On this Page | Filed elsewhere |
---|---|
Source: email
Date: 01 Feb 2002
File name: n/a
Vid: n/a
Page ref: n/a
Keywords: illegibility, dollar groups
Query. When we are correcting illegibilities, do we err on the side of representing the image, or helping people search. Eg conti$gency can only be missing an n, but if the letter isn't printed at all, so we put it in or leave it out?
Answer. Even here there are contending schools of thought that wrestle more or less silently about this question. I think the consensus is as follows:
We favor the searcher, at least to this extent: if I am sure what the letter should be (95% sure); if there is *something* there; and if what is there does not conflict with my interpretation--then I'm willing to put in the "right" letter. If I am really not quite sure; or if there is effectively nothing there at all--then I leave it as illegible.
So much for letters. We are a little looser with respect to punctuation, especially since this often comes down to questions of little moment: "is that a smudge or a period?" "is that a smeared period or a comma?" In cases where it is not clear whether there is any punctuation at all, I prefer to omit all mention of it rather than put in a <GAP>. I.e., prefer "St John 4.17" to "St<GAP DESC="illegible" EXTENT="1"> John 4.17". And when it is a question of deciding between "," and "." I'd rather put in one or the other (based on likelihood or consistency) than GAP it.
Now that I've said this, I'll ask John if this is actually what we do.
Source: notes file
Date: 3 Sep 2003
File name: S1715
Keywords: GAP
Extraneous two-sided page (one side was a title page from another work; the other side was text that was not related to the surrounding pages) had been inserted between left page of image 49 and right page of img 50. I treated them as blank pages.
PFS: Apparently from S1734 or similar work. I added <GAP DESC="intruder"> tags.

* _COLLECTED MATERIAL_

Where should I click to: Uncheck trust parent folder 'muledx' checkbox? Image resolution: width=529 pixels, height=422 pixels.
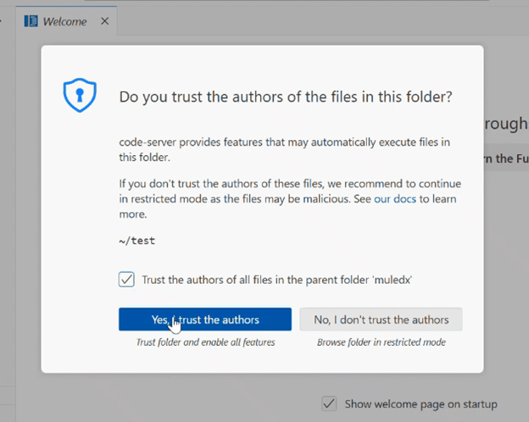point(127,279)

* _WHAT YOU WILL DO_
Continue the transcription notes on illegible characters and GAP tags from the end of the last entry, in the same format.

* _ANSWER BELOW_
Source: notes file
Date: Jan. 24 2005
File name: pdcc/S13953
Keywords: title page, intruder
It appears that an extra title page that does not belong was scanned at the beginning of this image file. it in fact belongs to STC 13243; the keyers have recorded it and we have left it in the sgm file because it is in the image at this time (but shouldn't be).
PFS: we've given ourselves three options when we find intrusions
from other books in the image set:
(1) if we can identify the intruding work, and it is substantial
enough to be worth recording, we simply split the file, and
name the new file, containing the intruder, after the intruder's
STC number (this gets a little complicated, because we
need to find or create a new ID string (<IDG>) for the new
file, give it a new ID number, etc., but we do all this
when necessary).
(2) if we cannot identify the intruder, and it is substantial or
occurs in the middle of the text somewhere, we omit it with
<GAP DESC="intruder">.
(3) if the intrusion is simply a title page, or last page (etc.)
tacked on at the beginning or end where one would expect a
blank flyleaf if anything, we treat the offending page as
if it were a blank flyleaf. I.e., omit the material, include
only the blank <PB> tag.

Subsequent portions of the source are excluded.